• **REQUIRED TASK**: Reproduce verbatim the lines from the start of the saved entries through the line containing "pos(365,439)", inclusive.

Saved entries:
━━━━━━
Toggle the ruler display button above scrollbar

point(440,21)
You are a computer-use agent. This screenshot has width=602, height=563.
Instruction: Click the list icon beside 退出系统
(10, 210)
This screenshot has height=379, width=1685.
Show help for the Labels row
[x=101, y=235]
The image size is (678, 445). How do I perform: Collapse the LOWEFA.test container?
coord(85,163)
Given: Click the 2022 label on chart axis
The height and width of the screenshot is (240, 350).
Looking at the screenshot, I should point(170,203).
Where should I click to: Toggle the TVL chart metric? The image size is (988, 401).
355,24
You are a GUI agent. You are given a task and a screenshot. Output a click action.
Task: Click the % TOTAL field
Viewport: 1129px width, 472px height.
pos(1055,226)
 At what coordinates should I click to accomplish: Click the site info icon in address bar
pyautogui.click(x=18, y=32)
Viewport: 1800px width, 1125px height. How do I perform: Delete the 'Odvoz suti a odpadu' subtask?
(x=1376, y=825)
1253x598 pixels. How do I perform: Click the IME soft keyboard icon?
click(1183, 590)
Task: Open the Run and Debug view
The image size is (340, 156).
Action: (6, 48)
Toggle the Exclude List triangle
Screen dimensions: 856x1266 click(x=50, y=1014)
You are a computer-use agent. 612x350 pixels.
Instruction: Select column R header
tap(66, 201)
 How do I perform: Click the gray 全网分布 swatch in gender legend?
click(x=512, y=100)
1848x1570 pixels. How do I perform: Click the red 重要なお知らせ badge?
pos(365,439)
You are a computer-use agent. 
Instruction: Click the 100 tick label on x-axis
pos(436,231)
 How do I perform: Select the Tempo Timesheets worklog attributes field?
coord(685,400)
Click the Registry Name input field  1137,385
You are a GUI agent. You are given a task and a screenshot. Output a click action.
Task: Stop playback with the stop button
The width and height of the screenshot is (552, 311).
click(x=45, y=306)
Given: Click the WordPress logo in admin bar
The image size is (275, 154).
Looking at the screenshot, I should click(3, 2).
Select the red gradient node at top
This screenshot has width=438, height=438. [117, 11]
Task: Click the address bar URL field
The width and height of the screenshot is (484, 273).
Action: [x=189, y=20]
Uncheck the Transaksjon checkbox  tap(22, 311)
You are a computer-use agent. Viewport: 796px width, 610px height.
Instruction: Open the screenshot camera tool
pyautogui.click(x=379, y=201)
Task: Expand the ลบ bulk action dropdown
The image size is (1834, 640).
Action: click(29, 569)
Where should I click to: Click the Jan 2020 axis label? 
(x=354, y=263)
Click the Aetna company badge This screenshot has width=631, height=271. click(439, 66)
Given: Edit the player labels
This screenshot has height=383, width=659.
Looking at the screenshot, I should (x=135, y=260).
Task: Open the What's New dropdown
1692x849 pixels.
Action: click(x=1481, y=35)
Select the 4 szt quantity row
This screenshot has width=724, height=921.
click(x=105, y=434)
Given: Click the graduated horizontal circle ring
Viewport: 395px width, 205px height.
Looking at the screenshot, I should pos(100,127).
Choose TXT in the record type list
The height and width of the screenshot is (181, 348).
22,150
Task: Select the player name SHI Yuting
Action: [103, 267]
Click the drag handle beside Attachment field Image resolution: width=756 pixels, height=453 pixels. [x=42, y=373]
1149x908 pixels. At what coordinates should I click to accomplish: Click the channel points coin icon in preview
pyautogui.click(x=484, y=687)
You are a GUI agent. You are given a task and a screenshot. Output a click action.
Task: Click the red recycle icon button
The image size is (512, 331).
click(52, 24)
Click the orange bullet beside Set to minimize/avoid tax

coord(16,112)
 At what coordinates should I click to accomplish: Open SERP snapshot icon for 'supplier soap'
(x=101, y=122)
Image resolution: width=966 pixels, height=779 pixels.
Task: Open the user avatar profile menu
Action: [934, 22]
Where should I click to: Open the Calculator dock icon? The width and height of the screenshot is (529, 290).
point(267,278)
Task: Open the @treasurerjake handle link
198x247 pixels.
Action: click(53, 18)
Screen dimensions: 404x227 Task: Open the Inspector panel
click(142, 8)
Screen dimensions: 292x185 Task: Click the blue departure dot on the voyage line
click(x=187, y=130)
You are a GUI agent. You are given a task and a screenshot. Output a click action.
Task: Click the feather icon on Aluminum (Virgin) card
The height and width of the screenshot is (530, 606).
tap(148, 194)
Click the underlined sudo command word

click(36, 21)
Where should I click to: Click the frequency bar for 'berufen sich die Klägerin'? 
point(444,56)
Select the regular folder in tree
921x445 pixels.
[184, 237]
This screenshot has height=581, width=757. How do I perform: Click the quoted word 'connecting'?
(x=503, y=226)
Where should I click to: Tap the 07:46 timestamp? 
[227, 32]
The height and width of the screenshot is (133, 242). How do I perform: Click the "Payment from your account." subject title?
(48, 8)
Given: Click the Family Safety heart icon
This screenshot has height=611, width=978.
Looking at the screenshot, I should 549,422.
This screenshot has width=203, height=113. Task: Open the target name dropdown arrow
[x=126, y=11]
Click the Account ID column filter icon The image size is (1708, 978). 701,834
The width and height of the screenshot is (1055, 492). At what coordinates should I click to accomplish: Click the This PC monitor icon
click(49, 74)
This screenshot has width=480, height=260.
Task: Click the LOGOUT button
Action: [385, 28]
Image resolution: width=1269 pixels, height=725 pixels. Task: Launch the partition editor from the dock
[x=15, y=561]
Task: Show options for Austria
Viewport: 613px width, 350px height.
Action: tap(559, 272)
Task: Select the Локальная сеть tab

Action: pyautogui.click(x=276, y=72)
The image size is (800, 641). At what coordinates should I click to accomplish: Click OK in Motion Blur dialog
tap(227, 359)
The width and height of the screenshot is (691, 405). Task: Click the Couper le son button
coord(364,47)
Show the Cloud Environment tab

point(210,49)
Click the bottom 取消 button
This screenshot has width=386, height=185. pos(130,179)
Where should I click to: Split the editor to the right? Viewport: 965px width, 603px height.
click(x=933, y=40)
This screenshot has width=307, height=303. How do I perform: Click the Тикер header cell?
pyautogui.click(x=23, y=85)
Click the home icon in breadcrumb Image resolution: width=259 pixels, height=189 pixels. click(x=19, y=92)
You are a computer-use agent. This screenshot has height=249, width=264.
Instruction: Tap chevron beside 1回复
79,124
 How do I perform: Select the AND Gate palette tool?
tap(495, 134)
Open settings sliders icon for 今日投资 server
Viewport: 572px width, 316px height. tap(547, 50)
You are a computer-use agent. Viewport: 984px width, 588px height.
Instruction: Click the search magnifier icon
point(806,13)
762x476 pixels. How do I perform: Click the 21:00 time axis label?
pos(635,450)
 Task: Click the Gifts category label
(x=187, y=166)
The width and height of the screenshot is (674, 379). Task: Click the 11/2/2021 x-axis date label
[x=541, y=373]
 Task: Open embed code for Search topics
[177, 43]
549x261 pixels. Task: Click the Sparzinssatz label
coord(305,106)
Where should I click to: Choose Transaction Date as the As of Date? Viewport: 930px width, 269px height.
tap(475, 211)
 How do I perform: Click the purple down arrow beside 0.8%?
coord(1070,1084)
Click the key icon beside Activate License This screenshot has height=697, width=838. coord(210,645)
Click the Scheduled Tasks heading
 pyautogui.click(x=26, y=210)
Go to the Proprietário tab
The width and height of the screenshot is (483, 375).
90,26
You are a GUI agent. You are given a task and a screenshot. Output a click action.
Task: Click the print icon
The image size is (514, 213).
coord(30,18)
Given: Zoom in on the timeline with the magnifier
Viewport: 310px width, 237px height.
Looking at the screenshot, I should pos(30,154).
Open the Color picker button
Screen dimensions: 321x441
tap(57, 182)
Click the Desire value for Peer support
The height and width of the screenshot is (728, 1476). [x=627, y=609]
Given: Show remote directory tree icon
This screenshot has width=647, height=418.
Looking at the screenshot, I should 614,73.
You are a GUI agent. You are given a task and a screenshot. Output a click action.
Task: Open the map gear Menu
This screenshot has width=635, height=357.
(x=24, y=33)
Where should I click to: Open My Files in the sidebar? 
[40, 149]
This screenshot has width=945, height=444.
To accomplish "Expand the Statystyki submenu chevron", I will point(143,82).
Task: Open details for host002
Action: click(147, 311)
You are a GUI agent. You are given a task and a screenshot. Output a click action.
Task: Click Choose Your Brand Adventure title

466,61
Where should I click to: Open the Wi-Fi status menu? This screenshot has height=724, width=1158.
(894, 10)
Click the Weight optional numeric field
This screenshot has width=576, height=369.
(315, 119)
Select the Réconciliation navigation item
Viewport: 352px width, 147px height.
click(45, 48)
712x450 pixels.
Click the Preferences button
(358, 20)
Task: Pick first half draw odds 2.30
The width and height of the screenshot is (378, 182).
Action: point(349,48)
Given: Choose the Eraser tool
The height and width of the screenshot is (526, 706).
━━━━━━
• **FINAL ANSWER**:
Toggle the ruler display button above scrollbar

point(440,21)
You are a computer-use agent. This screenshot has width=602, height=563.
Instruction: Click the list icon beside 退出系统
(10, 210)
This screenshot has height=379, width=1685.
Show help for the Labels row
[x=101, y=235]
The image size is (678, 445). How do I perform: Collapse the LOWEFA.test container?
coord(85,163)
Given: Click the 2022 label on chart axis
The height and width of the screenshot is (240, 350).
Looking at the screenshot, I should point(170,203).
Where should I click to: Toggle the TVL chart metric? The image size is (988, 401).
355,24
You are a GUI agent. You are given a task and a screenshot. Output a click action.
Task: Click the % TOTAL field
Viewport: 1129px width, 472px height.
pos(1055,226)
 At what coordinates should I click to accomplish: Click the site info icon in address bar
pyautogui.click(x=18, y=32)
Viewport: 1800px width, 1125px height. How do I perform: Delete the 'Odvoz suti a odpadu' subtask?
(x=1376, y=825)
1253x598 pixels. How do I perform: Click the IME soft keyboard icon?
click(1183, 590)
Task: Open the Run and Debug view
The image size is (340, 156).
Action: (6, 48)
Toggle the Exclude List triangle
Screen dimensions: 856x1266 click(x=50, y=1014)
You are a computer-use agent. 612x350 pixels.
Instruction: Select column R header
tap(66, 201)
 How do I perform: Click the gray 全网分布 swatch in gender legend?
click(x=512, y=100)
1848x1570 pixels. How do I perform: Click the red 重要なお知らせ badge?
pos(365,439)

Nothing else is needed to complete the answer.